## GIVEN PASSAGE
[start]
There are no 'neutral' positions, you are either a believer or not and all books are influenced by which side the author is on.
You have such a limited "us/them" world. Others here have called you on the gullibility of your espoused position. You fundamental bias will not allow you to accept that someone can read a religious work and understand it without committing themselves to the necessary belief contained within the work. You want to tell me you can't read about Judaism, because you don't believe it... Hey, wait a minute, your religion stole the works of the Jewish religion and now call them christian. Cheap trick isn't it? You won't even defer to the Jews for understanding their own religious texts better than you.

Surely you can see that bias makes it difficult to understand any text for what it says, because the biased person -- in your sense of the term -- wants it to mean something rather than trying to understand what it actually says.
[end]
## JOB 1
Can you write out the records word for word, starting at the line that contains "The height and width of the screenshot is (677, 448)." and ending at the end of the records, leaving the pictures out?
The passage above and the records that come next are unrelated material.

## EXTRACTED MATERIAL
[start]
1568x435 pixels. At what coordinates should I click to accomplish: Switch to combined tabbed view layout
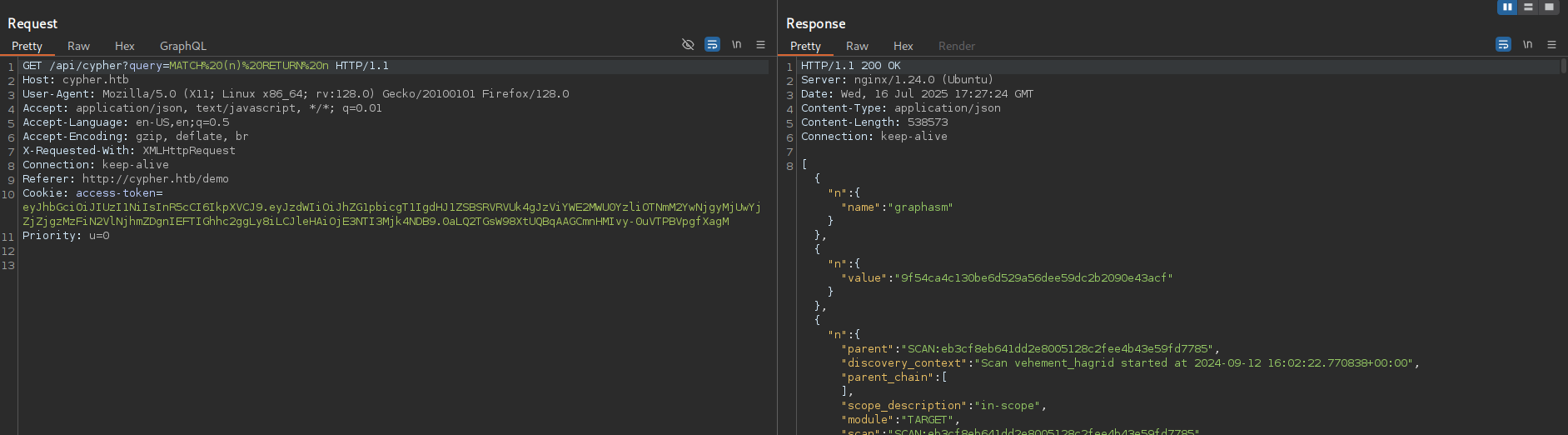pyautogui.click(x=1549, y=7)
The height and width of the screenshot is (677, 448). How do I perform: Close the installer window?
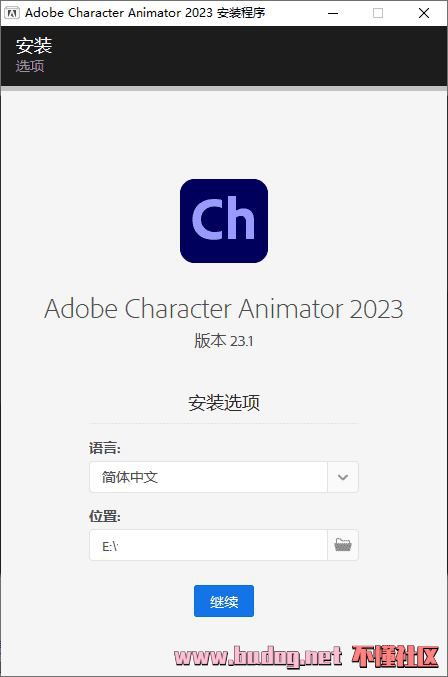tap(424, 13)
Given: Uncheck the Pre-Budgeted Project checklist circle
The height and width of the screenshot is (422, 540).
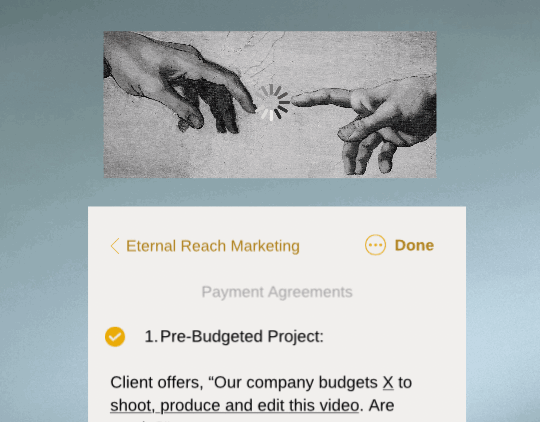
[end]
## JOB 2
Could you reproduce the passage on religious bias word for word, starting at "You have such" and ending at "it actually says."?

## COMPLETE ANSWER 1
The height and width of the screenshot is (677, 448). How do I perform: Close the installer window?
tap(424, 13)
Given: Uncheck the Pre-Budgeted Project checklist circle
The height and width of the screenshot is (422, 540).

## COMPLETE ANSWER 2
You have such a limited "us/them" world. Others here have called you on the gullibility of your espoused position. You fundamental bias will not allow you to accept that someone can read a religious work and understand it without committing themselves to the necessary belief contained within the work. You want to tell me you can't read about Judaism, because you don't believe it... Hey, wait a minute, your religion stole the works of the Jewish religion and now call them christian. Cheap trick isn't it? You won't even defer to the Jews for understanding their own religious texts better than you.

Surely you can see that bias makes it difficult to understand any text for what it says, because the biased person -- in your sense of the term -- wants it to mean something rather than trying to understand what it actually says.